During the submission and risk selection process, insurers would like to identify customers with high profitability potential from its list of new customers, and then prioritize the quoting process to actively target those profitable customers. To achieve this goal, insurers can use historical exposure information and insurance performance as inputs from their current customers, choose a metric to be optimized such as loss ratio or combined ratio, and build a supervised model to predict this metric. In this application, robust machine-learning techniques such as gradient boosting, random forests or neutral-network can be used as a powerful tool for the prediction model given the flexibility of the techniques to account for non-linear relationship and interactions. Because prediction accuracy has the highest priority in this application, these more sophisticated modeling techniques are expected to yield the best outcome, as opposed to techniques that are easy to interpret an underperforming in prediction accuracy, such as linear regression. Insurers can then optimize its selection of customers based on the predicted metric, e.g., top 20 percent customers with lowest predicted loss ratio or combined ratio.
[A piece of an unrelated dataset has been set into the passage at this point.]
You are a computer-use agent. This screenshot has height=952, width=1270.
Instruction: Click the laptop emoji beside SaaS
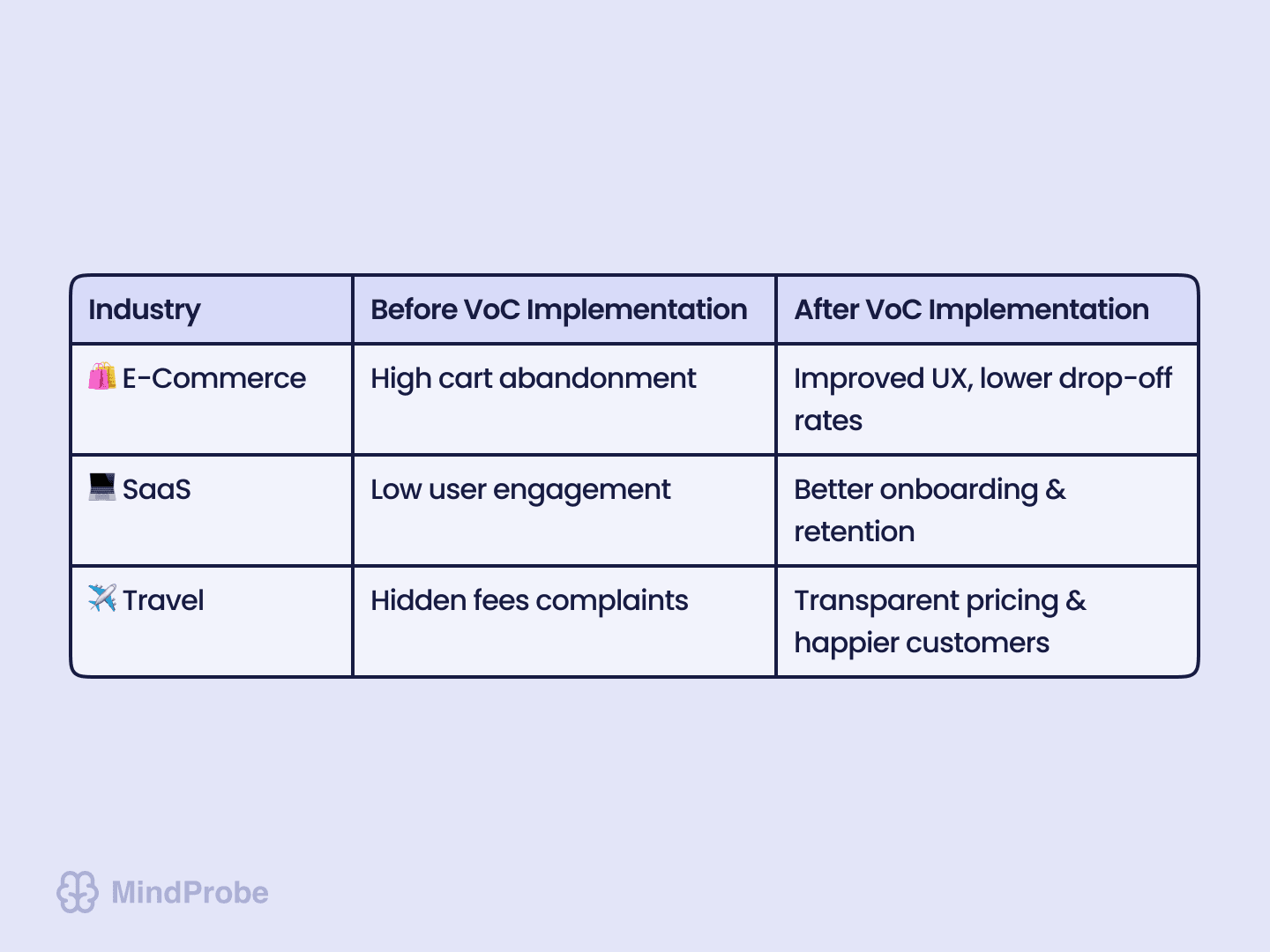(x=102, y=487)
As an enhancement to the above application, insurers can introduce survival analysis (retention analysis) for each customer in the list, and vary the expense assumption over the analysis period (acquisition cost vs. retention cost), so that insurers can have a long-term expectance of profitability for each customer based on the likelihood of the customer staying with the insurer over time and the customer’s expected combined ratios with varying expense assumptions over time. Not only can insurers apply this model at the time of customer prospecting to target selected customers with highest profitability expectancy, they can also apply this model when quoting a customer (new or renewal) to have an indication of future profitability, which may lead to other pricing decisions, such as rate decrease for a high-value customer or nonrenewal for a low-value customer without breaching compliance requirements.
We mentioned the need to appropriately classify risks when underwriting. This can be very difficult to do for many commercial lines coverages such as general liability where the nature of different business type classifications can be somewhat nuanced but result in dramatically different risk exposure. A model to help identify accounts that are more likely to be misclassified can help the insurer focus manual review efforts on the accounts that would add the most value. This model would normally result in a binary classification of “needs review” or “does not need review” but the model output is often in the form of a score. To result in a classification of what to review, the insurer needs to choose a cutoff score to distinguish which risks to review. A useful tool to help select the cutoff where the model will deliver benefits is the confusion matrix. The costs/benefits of each of the four possible outcomes of correct versus incorrect classification can be combined to measure net benefit, with knowledge of the model accuracy at different thresholds, in order to choose a cost-effective cutoff. Even a very good model requires careful review of the threshold when the aim is to classify.
In addition to identifying the most profitable customers, an insurer needs to clearly identify those customers who potentially have exposures that are beyond what is contemplated for typical risks in the classifications an insurer is offering.
Another concern for commercial lines carriers relates to the heterogeneity of businesses even within well-defined classifications. An insurer may have a very sophisticated pricing model capturing many variables correlated with expected costs but still not have enough granularity in the models to accurately price for the specific characteristics of all applicants. In this case it is typically the role of the underwriter to review the risks for acceptability, but reviewing all policies in detail is not cost-effective. The target variable of such a model would need to be some measure of extreme loss ratio probability determined by the company’s appetite. Because there is so much heterogeneity and potentially different indicators of potential risk for each of the company’s rating classification, a typical GLM structure as used in pricing may not be appropriate. A common technique that is already well-proven in other industries and applications is to apply random forest modeling to the data. This technique combines a large number of decision tree models to avoid the typical over-fitting problem found with traditional decision trees, whereas it takes advantage of tree models to capture complex data relationship.
As with many data science problems, an important role for the actuary in the underwriting process is to help define the business objectives and costs to be considered in the models. This can include giving feedback on model effectiveness measures and target variables but may also extend to the actuary applying the modeling techniques and providing final recommendations for model implementation.